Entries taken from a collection

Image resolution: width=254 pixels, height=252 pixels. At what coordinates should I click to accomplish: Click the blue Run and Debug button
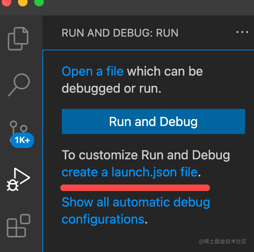coord(153,122)

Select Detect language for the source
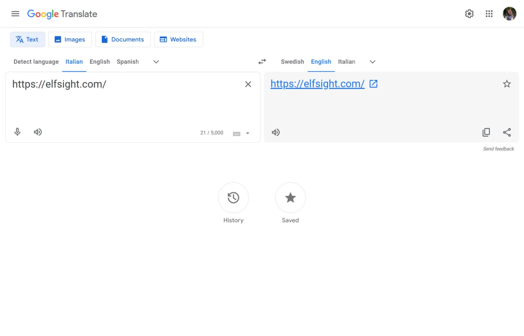(x=36, y=62)
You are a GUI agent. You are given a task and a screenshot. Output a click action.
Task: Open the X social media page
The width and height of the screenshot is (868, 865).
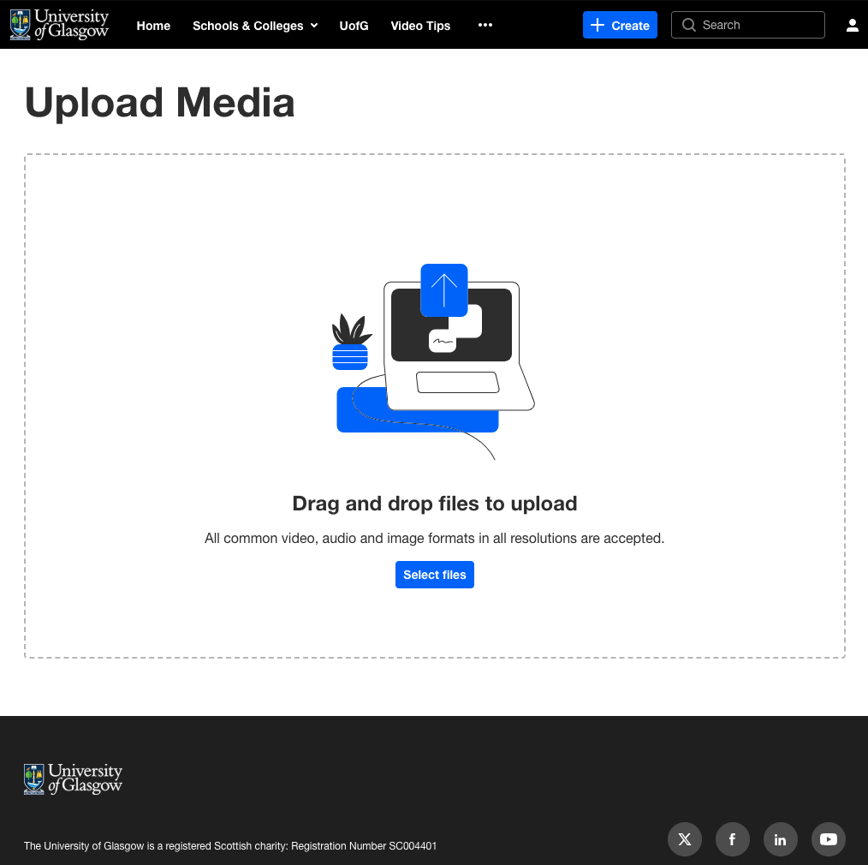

What the task asks — Wherever a line in the records contains the word "screenshot", copy that line.

Answer for the task —
You are a GUI agent. You are given a task and a screenshot. Output a click action.
The width and height of the screenshot is (868, 865).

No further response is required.